“Gente melancolicamente louca” de Teresa Veiga nas livrarias francesas

Não é apenas o longo advérbio de modo no título – que foi ignorado no título da edição francesa – que torna este livro de Teresa Veiga raro. A raridade começa pela própria autora – nos anos 90 correu o boato de que seria um homem – que optou desde o ano da sua estreia, em 1980, aos 35 anos de idade, por se esconder atrás de um pseudónimo, recusando ser entrevistada e conhecendo-se dela apenas um punhado de fotografias. Um mistério que paradoxalmente tem tanto de anacrónico como de cool, não vivêssemos nós neste tão mercantilizado mundo em que todos – desde escritores famosos, atores célebres ou meros desconhecidos – (se) vendem a privacidade (e intimidade!) nas redes sociais como famintos à procura de migalhas, os tais likes virtuais que tanto excitam jovens e velhos.

Teresa Veiga e a sua literatura são também um paradoxo: um estilo que não agradará a todos – alguns considerarão as histórias secas e sem ritmo -, uma visão da “alma humana” com excesso de estrogénio e nenhuma testosterona (um salutar excesso que servirá porventura para compensar os séculos de submissão da mulher ao poder do homem), tudo embrulhado na escrita magnífica e na inegável qualidade literária da autora.

Esta semana, então, a Éditions Chandeigne lança no mercado francês “Folles Mélancolies” graças à tradução de Ana Torres e infelizmente sem o tal advérbio de modo que enriquece o título original português.

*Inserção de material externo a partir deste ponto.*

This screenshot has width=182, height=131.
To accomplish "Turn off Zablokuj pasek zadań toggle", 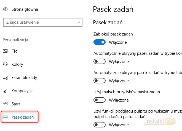I will pyautogui.click(x=100, y=42).
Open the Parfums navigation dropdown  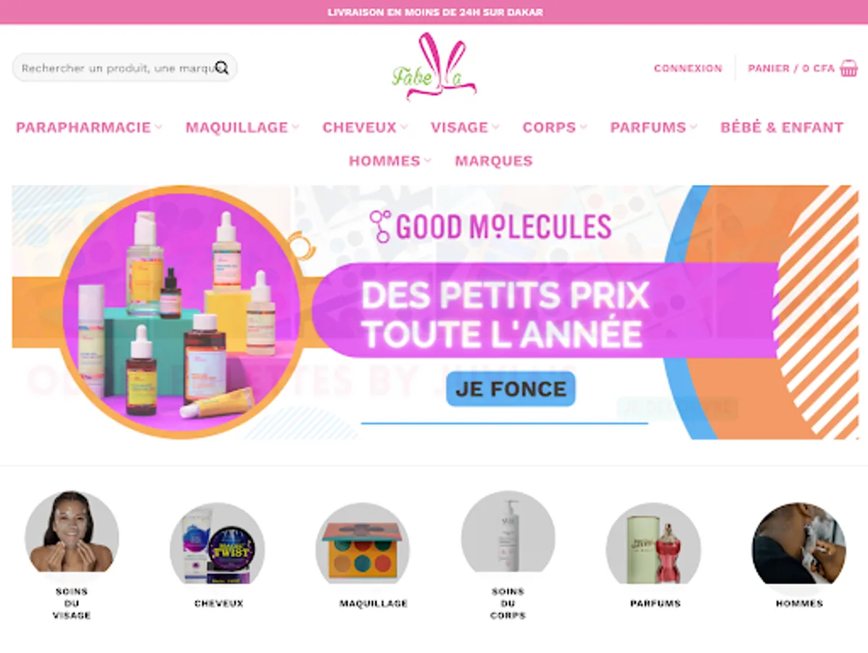coord(654,128)
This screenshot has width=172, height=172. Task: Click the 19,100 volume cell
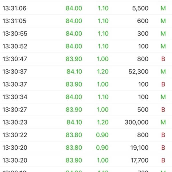point(139,148)
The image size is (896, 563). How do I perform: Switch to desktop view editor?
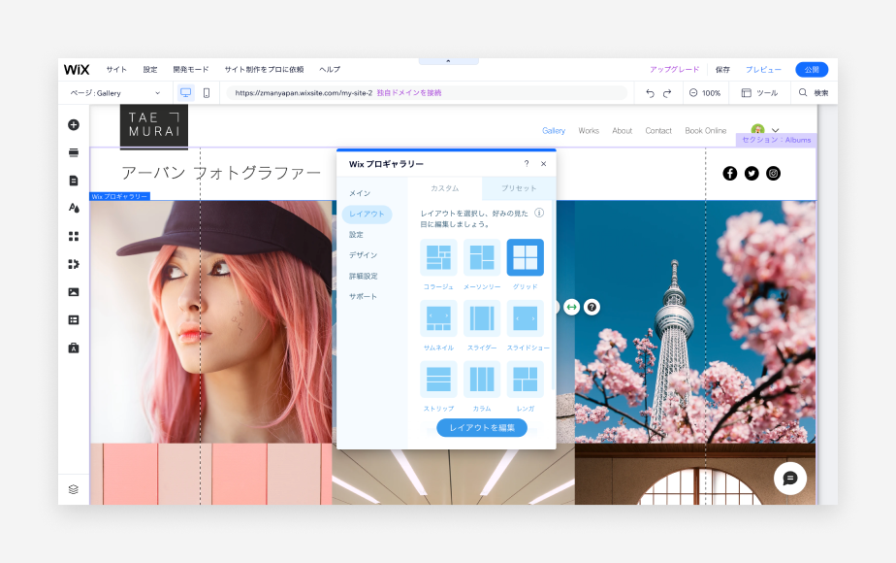click(185, 93)
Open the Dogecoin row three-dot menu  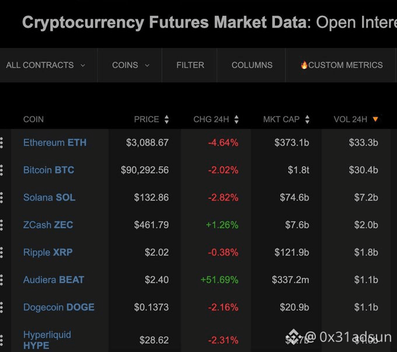pos(2,308)
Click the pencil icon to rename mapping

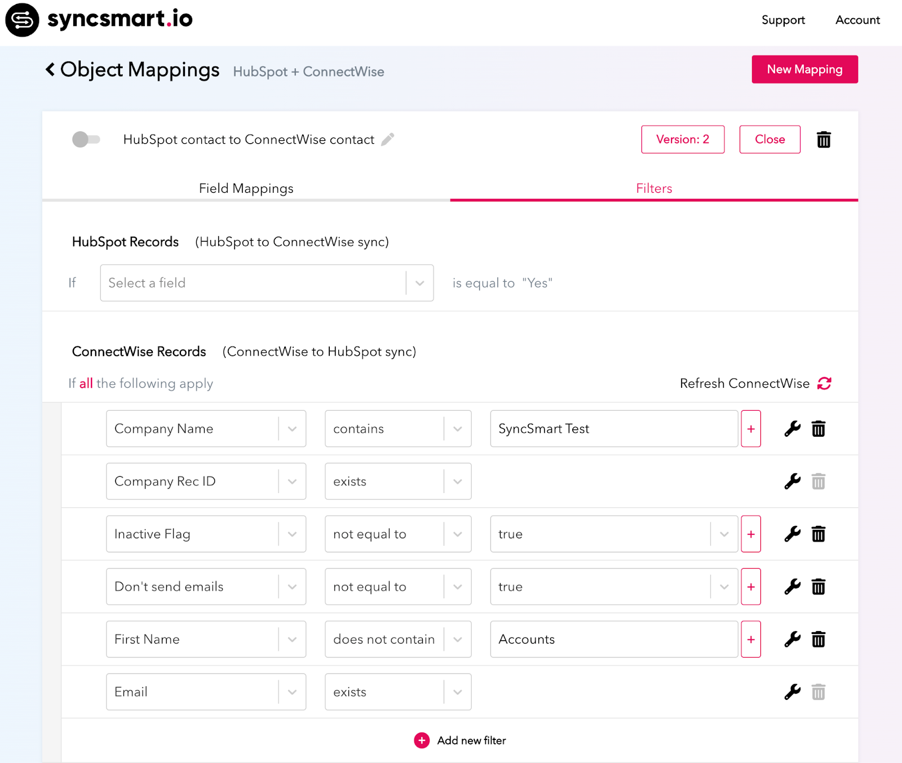(387, 139)
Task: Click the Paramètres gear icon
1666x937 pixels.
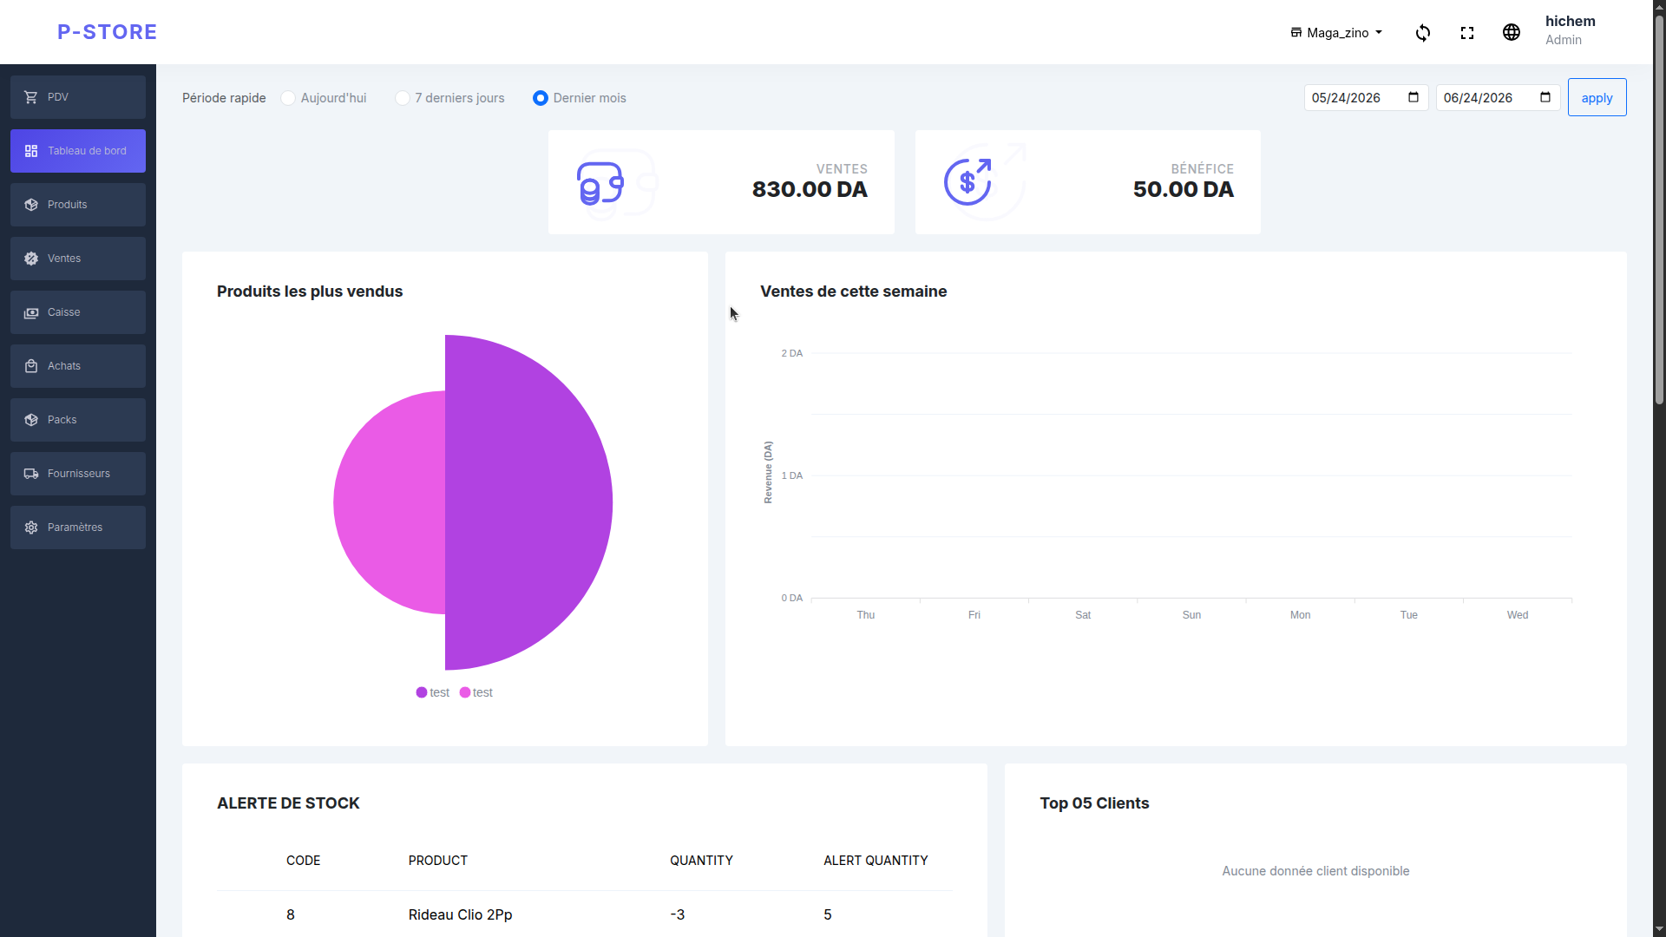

Neste livro, a misteriosa escritora, contista de enorme qualidade, oferece ao leitor onze contos escritos com uma linguagem meticulosa, escalpelizada, um português fabricado com luvas de veludo que, como acontece quase sempre com este tipo de escrita, conquistou os júris dos prémios e os hosanas dos críticos. “Gente melancolicamente louca” venceu o Grande Prémio do Conto Camilo Castelo Branco/APE do ano 2016.

São onze contos (só) com mulheres como protagonistas e que estão sempre em posição de cativeiro. Cativeiro efetivo apenas uma vez, das outras vezes trata-se de cativeiro moral, financeiro ou familiar. Natacha, Clarissa, Isabela, Dinora entre muitas outras roçam por vezes a perfeição, seja como mães seja como esposas, mas também mentem, enganam, passando da posição de carrasco ao de vítimas com grande à-vontade. A ironia, nunca de mau gosto, corre a rodos como aquela bela história, logo no primeiro conto, em que um menino assiste ao suicídio por autodegolação de uma criadora de frangos e, vinte anos mais tarde, para desgosto da sua mãe, acaba casado com uma especialista na alimentação de galináceos.

Teresa Veiga diverte-se. Ela percorre todos os géneros, desde o policial ao falso gótico, passando pelo libertino e mergulhando de cabeça nos clássicos ingleses como Charles Dickens ou Conan Doyle. Ela submerge-nos nesse mundo feminino feito de mulheres orgulhosas, alegres, tristes, oscilando entre a loucura e a melancolia. Um universo povoado de personagens de grande densidade emocional e pelas quais, como leitores, não deixaremos de sentir nunca, de uma forma ou de outra, uma forte empatia.